EXTRACTED RECORDS START

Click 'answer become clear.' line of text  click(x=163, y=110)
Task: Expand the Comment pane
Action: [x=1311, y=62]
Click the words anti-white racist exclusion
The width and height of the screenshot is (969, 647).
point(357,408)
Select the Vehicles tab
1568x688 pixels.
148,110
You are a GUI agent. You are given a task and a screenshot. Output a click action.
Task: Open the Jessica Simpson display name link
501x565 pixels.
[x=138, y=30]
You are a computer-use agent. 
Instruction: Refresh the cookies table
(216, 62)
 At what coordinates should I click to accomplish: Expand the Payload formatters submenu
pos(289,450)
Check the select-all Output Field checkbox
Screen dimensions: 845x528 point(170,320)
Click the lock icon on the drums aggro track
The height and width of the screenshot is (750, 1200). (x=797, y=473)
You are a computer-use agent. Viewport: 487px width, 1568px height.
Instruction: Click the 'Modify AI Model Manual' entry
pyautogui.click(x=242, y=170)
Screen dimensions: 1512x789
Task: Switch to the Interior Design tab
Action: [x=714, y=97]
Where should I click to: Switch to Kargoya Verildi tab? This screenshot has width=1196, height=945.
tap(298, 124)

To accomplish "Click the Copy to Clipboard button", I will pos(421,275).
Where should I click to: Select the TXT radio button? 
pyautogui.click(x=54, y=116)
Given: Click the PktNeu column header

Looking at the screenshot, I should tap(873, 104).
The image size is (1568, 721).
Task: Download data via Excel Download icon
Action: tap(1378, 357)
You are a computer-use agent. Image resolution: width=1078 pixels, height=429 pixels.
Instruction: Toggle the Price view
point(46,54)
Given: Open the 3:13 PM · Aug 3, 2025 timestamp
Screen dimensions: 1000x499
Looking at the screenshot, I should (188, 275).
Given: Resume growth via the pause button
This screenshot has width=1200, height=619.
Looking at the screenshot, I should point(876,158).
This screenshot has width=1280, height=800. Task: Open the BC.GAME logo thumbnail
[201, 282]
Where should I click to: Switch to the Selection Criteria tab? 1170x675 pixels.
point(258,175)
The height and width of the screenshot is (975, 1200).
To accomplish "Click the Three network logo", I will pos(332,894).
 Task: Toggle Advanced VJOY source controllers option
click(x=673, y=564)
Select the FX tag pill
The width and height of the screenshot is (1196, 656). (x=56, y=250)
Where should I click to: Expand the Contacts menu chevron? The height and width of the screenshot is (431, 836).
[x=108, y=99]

EXTRACTED RECORDS END

▶ PROBLEM TO SOLVE
Please state how many lines in the listing contain the string "computer", and give nothing besides that number.

▶ ANSWER BOX
3